(Saved data entries)

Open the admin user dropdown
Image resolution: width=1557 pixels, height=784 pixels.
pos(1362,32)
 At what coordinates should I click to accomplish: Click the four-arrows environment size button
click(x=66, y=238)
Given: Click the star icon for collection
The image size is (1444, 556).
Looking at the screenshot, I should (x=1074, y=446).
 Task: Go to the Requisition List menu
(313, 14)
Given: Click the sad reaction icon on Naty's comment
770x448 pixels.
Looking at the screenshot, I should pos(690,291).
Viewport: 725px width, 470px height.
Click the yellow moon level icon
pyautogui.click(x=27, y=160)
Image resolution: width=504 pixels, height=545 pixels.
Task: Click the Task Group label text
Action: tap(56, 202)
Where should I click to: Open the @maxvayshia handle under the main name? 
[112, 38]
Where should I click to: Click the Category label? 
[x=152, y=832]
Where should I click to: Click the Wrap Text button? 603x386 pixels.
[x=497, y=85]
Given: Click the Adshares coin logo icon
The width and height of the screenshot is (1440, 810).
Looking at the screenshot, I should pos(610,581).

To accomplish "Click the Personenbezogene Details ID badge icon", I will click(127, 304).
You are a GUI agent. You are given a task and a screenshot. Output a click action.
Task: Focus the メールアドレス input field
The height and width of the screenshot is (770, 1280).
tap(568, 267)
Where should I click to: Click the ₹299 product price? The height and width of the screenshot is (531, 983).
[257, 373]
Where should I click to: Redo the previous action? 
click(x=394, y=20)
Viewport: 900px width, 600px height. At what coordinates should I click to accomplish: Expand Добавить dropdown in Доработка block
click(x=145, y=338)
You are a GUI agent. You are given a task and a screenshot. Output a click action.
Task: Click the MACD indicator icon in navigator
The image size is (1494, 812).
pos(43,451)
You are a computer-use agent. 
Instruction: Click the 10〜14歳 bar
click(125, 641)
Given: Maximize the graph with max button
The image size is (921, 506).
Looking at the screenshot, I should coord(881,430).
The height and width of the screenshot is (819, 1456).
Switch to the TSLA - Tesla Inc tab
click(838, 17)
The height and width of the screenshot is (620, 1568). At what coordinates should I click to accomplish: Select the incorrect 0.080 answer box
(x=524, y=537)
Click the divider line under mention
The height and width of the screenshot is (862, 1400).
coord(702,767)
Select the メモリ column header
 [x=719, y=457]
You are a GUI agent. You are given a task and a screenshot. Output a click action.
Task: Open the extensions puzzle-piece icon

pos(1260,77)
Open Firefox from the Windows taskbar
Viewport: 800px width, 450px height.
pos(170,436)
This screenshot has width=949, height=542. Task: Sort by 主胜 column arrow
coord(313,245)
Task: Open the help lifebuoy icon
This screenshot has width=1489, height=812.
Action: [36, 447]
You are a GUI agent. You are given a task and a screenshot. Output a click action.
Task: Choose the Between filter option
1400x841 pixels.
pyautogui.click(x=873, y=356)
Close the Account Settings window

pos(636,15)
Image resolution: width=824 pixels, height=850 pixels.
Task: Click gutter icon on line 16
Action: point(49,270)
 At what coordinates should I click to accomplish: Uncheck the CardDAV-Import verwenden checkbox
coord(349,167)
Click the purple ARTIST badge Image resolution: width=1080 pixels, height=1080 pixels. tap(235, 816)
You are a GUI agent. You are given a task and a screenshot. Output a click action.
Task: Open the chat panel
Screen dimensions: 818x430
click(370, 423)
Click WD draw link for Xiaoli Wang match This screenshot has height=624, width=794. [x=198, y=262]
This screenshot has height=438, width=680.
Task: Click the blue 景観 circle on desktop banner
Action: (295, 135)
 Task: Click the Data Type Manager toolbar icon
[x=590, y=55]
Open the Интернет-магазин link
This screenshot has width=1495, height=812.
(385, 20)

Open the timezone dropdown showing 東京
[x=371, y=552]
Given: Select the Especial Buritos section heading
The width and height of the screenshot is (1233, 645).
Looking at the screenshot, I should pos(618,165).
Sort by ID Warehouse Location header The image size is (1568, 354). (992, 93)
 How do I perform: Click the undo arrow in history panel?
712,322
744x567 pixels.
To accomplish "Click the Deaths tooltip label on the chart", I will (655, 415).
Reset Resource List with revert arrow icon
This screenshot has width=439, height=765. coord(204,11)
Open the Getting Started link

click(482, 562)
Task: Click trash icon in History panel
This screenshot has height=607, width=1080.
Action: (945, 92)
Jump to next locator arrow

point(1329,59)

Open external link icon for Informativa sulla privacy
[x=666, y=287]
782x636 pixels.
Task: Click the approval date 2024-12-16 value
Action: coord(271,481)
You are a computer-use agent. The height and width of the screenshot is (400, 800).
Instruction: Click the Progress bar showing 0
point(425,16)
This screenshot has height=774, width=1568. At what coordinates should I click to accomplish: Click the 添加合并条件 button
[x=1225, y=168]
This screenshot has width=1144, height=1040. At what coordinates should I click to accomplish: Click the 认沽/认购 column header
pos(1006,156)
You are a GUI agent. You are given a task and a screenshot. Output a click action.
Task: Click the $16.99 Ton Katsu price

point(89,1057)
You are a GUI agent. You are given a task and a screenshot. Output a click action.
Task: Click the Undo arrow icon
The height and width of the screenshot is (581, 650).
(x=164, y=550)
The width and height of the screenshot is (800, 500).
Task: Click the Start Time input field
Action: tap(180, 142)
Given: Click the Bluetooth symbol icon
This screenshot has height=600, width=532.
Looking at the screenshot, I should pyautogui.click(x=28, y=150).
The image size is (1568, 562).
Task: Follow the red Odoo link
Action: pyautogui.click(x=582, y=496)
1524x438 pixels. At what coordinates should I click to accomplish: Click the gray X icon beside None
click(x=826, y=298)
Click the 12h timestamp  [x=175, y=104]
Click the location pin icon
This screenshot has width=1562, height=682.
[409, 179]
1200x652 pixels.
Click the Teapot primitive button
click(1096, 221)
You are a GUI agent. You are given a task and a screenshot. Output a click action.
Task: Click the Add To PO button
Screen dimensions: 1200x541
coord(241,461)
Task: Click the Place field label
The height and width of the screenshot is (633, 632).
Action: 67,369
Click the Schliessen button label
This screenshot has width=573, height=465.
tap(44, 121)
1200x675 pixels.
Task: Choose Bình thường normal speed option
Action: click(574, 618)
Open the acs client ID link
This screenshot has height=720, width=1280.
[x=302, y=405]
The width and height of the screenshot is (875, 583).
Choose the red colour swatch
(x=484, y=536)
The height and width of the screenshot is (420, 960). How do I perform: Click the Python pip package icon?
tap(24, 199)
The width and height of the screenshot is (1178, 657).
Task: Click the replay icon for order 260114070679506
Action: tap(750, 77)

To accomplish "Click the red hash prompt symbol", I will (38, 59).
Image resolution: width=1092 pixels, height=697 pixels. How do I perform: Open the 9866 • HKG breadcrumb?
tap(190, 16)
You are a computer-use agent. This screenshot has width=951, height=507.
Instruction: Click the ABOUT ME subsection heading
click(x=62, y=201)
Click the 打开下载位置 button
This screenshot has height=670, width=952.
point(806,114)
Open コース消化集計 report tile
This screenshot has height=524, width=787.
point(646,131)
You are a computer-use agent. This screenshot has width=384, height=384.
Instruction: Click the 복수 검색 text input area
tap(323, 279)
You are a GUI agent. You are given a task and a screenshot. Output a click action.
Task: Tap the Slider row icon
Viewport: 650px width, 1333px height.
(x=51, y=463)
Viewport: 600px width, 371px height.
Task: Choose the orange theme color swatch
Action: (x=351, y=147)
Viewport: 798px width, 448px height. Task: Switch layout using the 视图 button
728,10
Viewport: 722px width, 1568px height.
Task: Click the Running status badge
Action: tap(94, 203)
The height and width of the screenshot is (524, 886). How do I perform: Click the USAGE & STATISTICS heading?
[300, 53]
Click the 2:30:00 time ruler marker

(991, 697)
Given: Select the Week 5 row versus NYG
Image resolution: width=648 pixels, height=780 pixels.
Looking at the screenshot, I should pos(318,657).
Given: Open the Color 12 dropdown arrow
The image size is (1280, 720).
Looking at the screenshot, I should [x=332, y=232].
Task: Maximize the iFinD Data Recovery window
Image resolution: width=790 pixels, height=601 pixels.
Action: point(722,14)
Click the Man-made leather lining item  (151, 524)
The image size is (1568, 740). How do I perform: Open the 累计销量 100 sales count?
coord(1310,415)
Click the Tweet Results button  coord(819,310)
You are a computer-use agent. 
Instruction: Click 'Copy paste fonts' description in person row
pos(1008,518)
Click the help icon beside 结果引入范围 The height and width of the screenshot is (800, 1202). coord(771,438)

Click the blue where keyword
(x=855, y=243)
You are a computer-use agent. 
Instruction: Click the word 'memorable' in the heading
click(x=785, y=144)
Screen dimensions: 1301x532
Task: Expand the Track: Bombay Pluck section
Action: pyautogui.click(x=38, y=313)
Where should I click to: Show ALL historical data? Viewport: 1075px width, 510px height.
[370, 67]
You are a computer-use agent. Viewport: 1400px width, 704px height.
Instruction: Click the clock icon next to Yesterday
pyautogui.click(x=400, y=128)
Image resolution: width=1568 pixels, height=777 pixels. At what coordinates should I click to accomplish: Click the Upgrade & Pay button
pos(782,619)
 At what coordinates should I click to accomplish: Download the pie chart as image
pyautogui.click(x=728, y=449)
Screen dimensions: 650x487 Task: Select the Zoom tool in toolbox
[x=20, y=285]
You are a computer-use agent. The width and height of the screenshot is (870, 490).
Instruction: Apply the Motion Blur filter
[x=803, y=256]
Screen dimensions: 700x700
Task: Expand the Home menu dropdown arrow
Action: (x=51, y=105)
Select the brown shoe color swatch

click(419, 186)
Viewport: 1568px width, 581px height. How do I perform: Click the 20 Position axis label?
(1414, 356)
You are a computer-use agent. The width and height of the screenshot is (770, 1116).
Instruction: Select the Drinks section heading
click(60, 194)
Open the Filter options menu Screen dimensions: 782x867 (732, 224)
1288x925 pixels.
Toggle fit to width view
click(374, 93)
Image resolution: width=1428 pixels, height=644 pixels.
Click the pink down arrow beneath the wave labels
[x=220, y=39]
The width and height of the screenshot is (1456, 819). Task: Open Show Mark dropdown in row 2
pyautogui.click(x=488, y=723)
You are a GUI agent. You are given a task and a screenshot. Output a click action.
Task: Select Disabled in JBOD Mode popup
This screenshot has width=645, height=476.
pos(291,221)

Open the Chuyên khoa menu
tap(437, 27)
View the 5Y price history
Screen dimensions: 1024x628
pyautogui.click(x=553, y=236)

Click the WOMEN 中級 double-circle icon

[Work to complete] Could you return exactly the lines above from the line with "Instruction: Apply the Motion Blur filter" to the line with "1288x925 pixels.", both included, and nothing else?

[Problem solution]
Instruction: Apply the Motion Blur filter
[x=803, y=256]
Screen dimensions: 700x700
Task: Expand the Home menu dropdown arrow
Action: (x=51, y=105)
Select the brown shoe color swatch

click(419, 186)
Viewport: 1568px width, 581px height. How do I perform: Click the 20 Position axis label?
(1414, 356)
You are a computer-use agent. The width and height of the screenshot is (770, 1116).
Instruction: Select the Drinks section heading
click(60, 194)
Open the Filter options menu Screen dimensions: 782x867 (732, 224)
1288x925 pixels.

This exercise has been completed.